Les humains ont vécu sur Terre comme chasseurs et cueilleurs pendant des centaines de milliers d’années, et la capacité de charge d’une forêt est d’une à trois personnes par kilomètre carré. Mais les civilisations, caractérisées par une surproduction agricole destinée à approvisionner les villes et les armées, se sont développées au cours des dix derniers millénaires, asséchant leur environnement ; les archéologues trouvent leurs vestiges enfouis sous le sable. La croissance démographique a entraîné la conversion des forêts en terres agricoles. Les plantes cultivées, telles que les céréales, le maïs et les pommes de terre, ne toléraient pas les inondations, de sorte que les agriculteurs drainaient les zones humides et les champs. L’eau de pluie était également collectée et évacuée hors des villes. Les anciennes civilisations de Mésopotamie et de la vallée de l’Indus, les Incas d’Amérique du Sud et les peuples d’Afrique du Nord ne brûlaient pas de combustibles fossiles, une combustion qui augmente la concentration de dioxyde de carbone dans l’atmosphère ; ces civilisations se sont plutôt effondrées en raison du manque de précipitations et de la forte salinité du sol. C’est la mauvaise gestion des terres et de l’eau qui a entraîné une perte de fertilité des sols, des sécheresses et des tempêtes de sable. L’industrialisation introduira de nouvelles perturbations anthropogéniques.

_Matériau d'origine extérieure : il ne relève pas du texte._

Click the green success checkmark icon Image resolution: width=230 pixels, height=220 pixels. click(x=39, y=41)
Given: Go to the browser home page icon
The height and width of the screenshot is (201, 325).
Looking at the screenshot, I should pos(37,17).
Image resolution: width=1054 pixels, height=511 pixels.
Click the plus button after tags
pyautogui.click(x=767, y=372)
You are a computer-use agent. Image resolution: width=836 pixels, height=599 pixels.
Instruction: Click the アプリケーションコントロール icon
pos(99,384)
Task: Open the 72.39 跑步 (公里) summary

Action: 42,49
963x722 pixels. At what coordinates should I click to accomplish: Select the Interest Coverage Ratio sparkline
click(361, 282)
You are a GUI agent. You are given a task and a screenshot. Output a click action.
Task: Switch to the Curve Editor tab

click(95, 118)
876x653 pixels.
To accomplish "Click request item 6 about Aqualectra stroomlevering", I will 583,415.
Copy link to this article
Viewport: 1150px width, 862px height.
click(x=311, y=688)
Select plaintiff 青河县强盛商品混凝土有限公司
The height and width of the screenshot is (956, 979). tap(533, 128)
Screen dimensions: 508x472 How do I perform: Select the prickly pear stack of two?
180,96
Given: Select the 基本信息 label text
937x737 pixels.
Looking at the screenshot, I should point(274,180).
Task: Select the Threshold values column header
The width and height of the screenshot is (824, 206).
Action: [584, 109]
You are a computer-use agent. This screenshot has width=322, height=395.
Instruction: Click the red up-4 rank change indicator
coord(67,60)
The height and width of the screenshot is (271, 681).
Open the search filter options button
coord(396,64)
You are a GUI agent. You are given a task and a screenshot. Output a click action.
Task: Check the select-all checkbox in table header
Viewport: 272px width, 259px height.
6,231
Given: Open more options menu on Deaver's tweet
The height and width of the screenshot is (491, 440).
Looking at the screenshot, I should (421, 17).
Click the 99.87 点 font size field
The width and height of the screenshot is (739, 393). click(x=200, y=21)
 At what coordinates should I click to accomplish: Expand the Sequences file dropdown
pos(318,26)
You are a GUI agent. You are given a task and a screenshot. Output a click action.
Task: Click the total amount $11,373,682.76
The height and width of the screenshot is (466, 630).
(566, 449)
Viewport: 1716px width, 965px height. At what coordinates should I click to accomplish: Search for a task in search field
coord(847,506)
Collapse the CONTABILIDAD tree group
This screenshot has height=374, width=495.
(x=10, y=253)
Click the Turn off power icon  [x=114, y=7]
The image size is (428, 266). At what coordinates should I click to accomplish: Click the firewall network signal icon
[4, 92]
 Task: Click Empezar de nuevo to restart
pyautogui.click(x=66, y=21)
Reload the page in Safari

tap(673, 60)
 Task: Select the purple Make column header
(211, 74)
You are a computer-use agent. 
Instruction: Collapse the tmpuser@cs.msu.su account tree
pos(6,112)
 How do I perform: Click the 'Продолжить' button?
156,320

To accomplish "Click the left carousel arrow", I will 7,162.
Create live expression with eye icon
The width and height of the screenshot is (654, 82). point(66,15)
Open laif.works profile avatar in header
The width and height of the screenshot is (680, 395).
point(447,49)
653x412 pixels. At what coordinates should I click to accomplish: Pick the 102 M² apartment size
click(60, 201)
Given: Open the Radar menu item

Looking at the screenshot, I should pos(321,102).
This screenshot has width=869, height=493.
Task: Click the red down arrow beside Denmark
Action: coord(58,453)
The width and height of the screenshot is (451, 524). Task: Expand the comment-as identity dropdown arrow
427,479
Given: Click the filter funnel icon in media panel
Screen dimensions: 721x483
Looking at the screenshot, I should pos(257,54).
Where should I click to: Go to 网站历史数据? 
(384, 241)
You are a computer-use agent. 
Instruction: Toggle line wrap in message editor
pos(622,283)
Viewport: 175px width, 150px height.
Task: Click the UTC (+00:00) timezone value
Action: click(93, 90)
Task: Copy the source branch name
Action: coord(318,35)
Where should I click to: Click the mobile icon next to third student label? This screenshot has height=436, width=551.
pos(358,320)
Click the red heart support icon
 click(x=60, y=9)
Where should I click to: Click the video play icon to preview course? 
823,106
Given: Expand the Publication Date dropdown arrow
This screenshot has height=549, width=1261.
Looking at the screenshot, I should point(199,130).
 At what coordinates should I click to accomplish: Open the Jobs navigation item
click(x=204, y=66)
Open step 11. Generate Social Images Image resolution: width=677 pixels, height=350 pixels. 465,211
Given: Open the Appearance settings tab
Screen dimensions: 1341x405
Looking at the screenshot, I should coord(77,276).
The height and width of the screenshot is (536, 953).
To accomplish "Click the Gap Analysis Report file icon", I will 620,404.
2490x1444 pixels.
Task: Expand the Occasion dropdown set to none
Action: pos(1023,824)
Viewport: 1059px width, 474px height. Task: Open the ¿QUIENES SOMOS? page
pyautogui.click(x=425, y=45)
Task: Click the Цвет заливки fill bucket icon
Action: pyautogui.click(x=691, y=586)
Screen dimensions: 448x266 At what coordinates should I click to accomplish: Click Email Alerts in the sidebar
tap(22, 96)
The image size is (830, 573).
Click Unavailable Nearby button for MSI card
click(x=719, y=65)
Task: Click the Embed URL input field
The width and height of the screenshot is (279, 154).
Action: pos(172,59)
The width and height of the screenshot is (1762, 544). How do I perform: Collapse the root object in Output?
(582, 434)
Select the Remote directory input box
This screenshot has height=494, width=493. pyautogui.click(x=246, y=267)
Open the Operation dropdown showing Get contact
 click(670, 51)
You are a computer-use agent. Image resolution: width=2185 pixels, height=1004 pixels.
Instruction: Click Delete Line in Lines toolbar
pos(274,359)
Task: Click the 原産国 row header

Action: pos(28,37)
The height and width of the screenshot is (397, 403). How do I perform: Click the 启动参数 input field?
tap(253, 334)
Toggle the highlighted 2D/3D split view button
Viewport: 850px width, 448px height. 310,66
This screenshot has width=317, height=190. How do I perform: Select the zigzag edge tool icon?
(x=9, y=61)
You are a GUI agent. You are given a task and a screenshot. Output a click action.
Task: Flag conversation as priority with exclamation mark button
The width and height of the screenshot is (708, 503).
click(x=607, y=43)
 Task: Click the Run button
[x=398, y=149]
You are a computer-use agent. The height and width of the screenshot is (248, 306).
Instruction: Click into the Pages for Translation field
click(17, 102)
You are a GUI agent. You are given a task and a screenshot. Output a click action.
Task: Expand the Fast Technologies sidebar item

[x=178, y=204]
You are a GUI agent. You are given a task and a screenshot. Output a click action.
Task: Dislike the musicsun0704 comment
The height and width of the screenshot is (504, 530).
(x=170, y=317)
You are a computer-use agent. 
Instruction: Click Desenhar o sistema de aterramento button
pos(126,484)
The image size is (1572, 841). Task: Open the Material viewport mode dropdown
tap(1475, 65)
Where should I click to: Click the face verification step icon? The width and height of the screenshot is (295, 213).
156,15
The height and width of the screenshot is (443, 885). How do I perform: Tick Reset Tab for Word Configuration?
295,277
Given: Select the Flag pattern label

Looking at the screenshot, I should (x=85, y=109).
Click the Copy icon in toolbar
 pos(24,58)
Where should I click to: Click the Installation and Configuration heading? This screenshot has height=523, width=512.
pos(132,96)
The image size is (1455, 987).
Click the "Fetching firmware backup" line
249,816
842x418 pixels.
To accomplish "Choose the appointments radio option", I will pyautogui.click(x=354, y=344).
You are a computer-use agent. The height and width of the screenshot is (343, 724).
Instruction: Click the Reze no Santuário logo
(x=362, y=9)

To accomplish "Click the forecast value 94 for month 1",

La Conférence des Nations unies sur les changements climatiques qui s’est tenue en 2015 à Paris (cop21) a fixé un objectif de limite du réchauffement climatique visant à contenir l’augmentation de la température moyenne mondiale en dessous de 2 °C par rapport aux niveaux préindustriels. Selon le Groupe d’experts intergouvernemental sur l’évolution du climat (giec), le critère quantifiable du changement climatique est la température moyenne mondiale, et la raison du réchauffement climatique est l’augmentation des concentrations de gaz à effet de serre, en particulier le CO~2~ et le CH~4~. La vapeur d’eau n’est considérée que comme un « agent de rétroaction » passif plutôt que comme un agent actif du changement climatique. Le giec minimise le rôle de l’eau et de la couverture terrestre comme facteurs déterminants du climat, alors que la quantité de vapeur d’eau dans l’air est supérieure d’un à deux ordres de grandeur par rapport à la quantité de CO~2~ et de CH~4~. La vapeur d’eau forme des nuages qui empêchent le passage de l’énergie solaire vers la Terre, ce qui réduit considérablement les températures. La transition entre les trois phases de l’eau – liquide, solide et gazeuse – est liée à l’énergie thermique. Mais les modes de gestion du paysage – déforestation, drainage des zones humides, imperméabilisation des sols urbains – modifient la répartition de l’énergie solaire, de telle sorte qu’elle ne peut être utilisée dans le processus de refroidissement par évaporation de l’eau dans l’atmosphère.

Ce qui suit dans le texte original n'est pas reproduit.